• _Instructions to follow_: After locating the line that contains "Click the Eth Sign brand title", output that line and each one following it, exactly, to the end of the entries. No pictures.

• _Source data_:
++++++

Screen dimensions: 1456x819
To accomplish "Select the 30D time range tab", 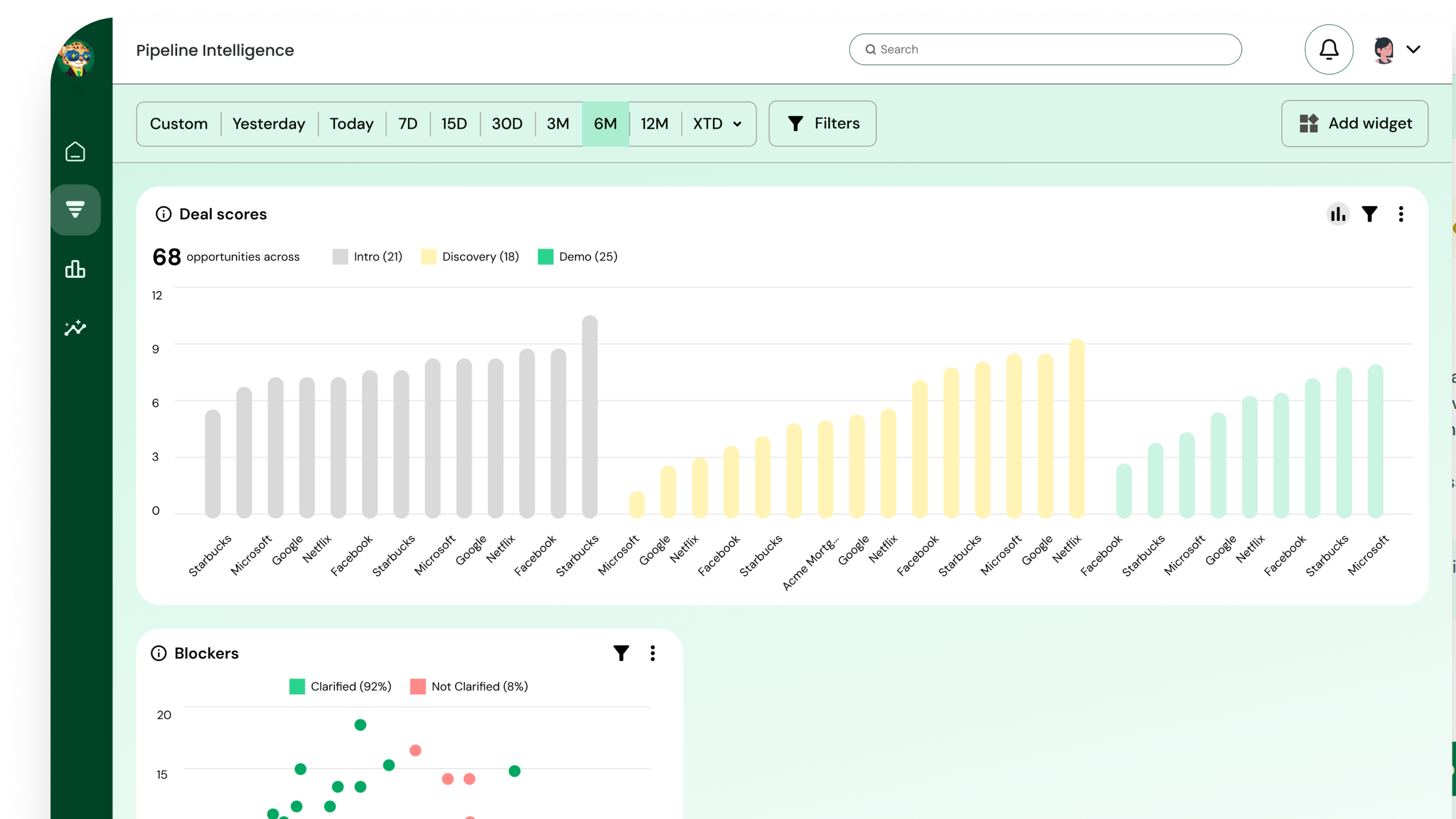I will [x=507, y=124].
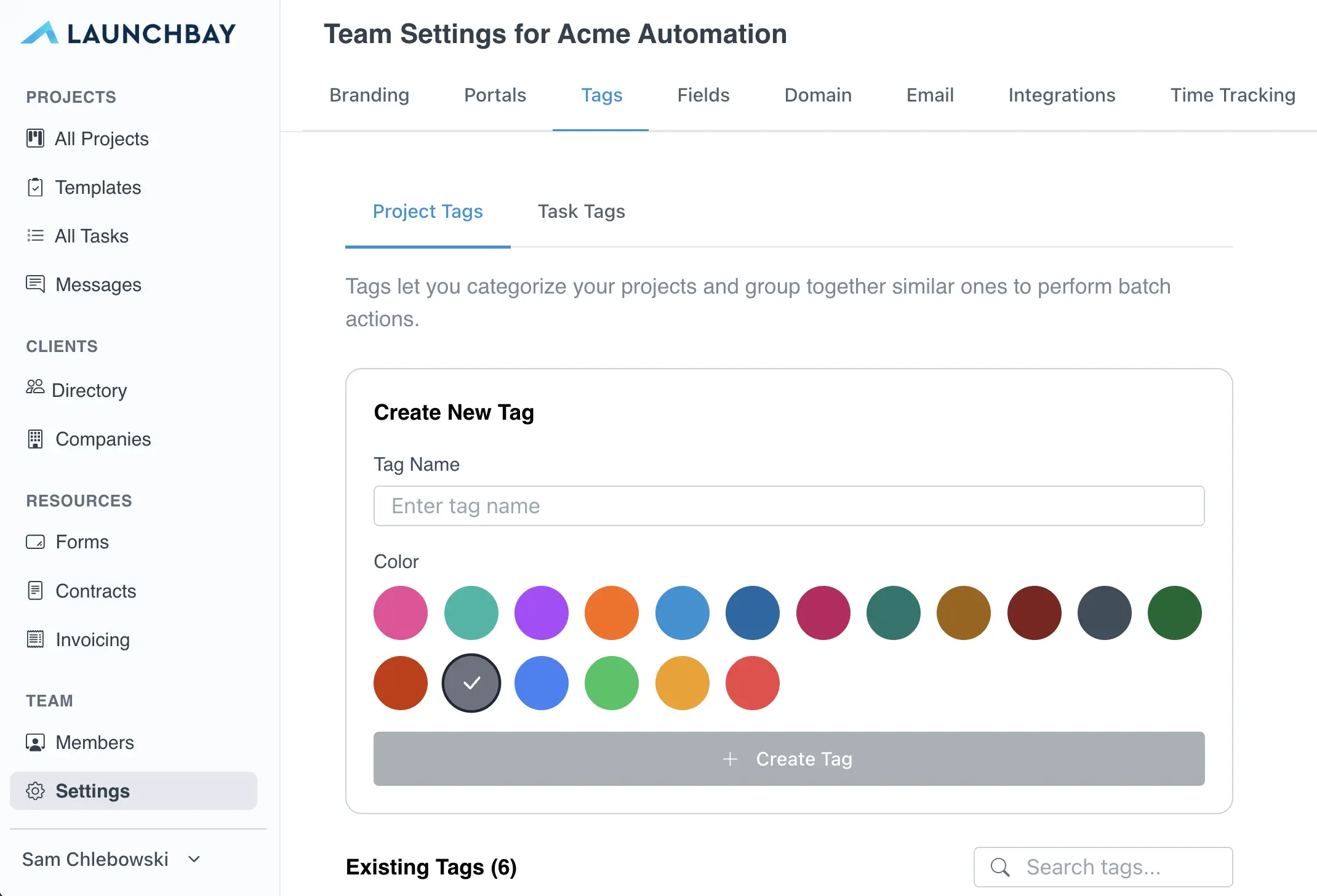The width and height of the screenshot is (1317, 896).
Task: Click the Invoicing receipt icon
Action: (35, 639)
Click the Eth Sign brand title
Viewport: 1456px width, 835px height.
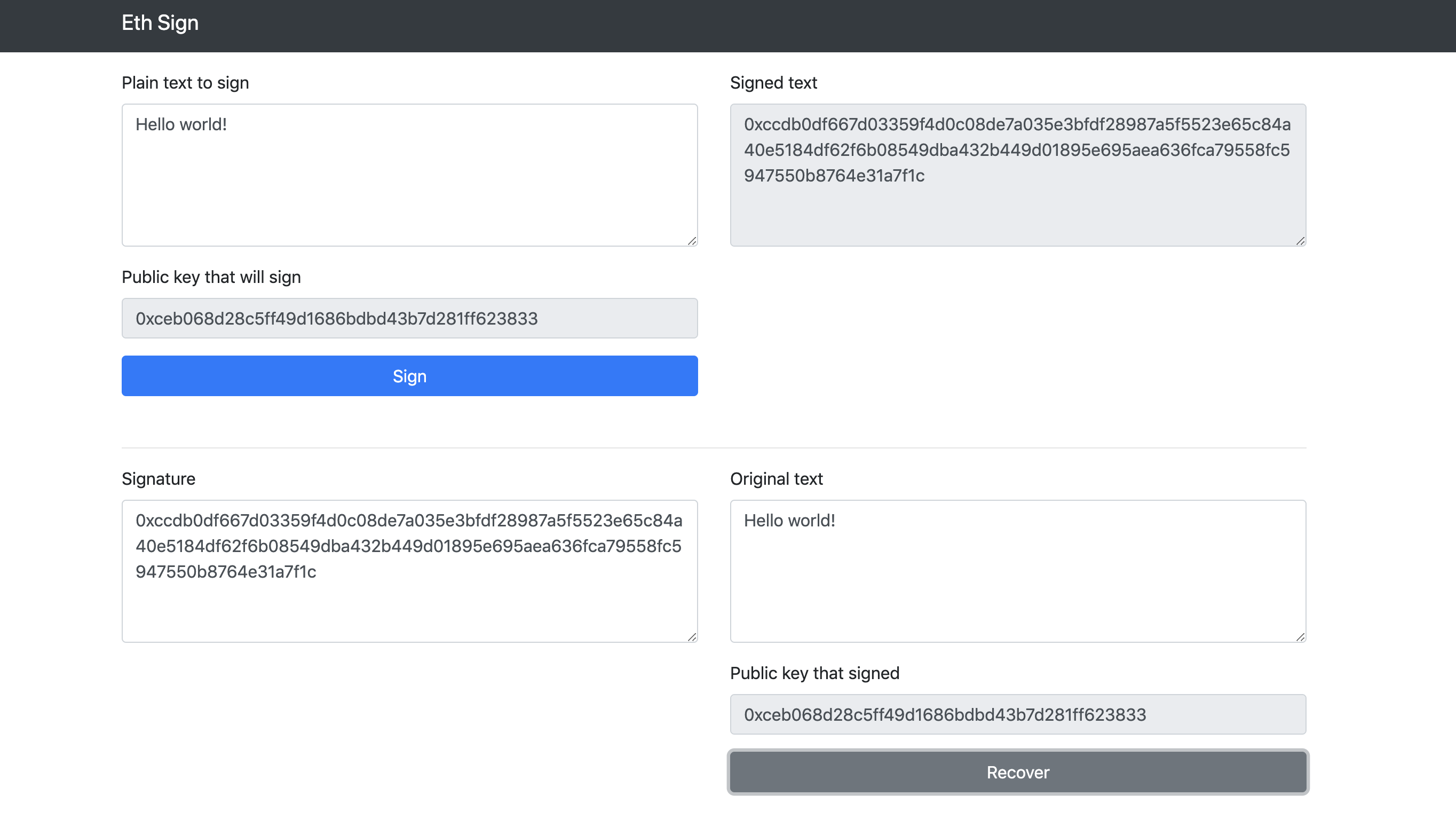coord(160,23)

++++++

• _Solution for this problem_:
Click the Eth Sign brand title
Viewport: 1456px width, 835px height.
coord(160,23)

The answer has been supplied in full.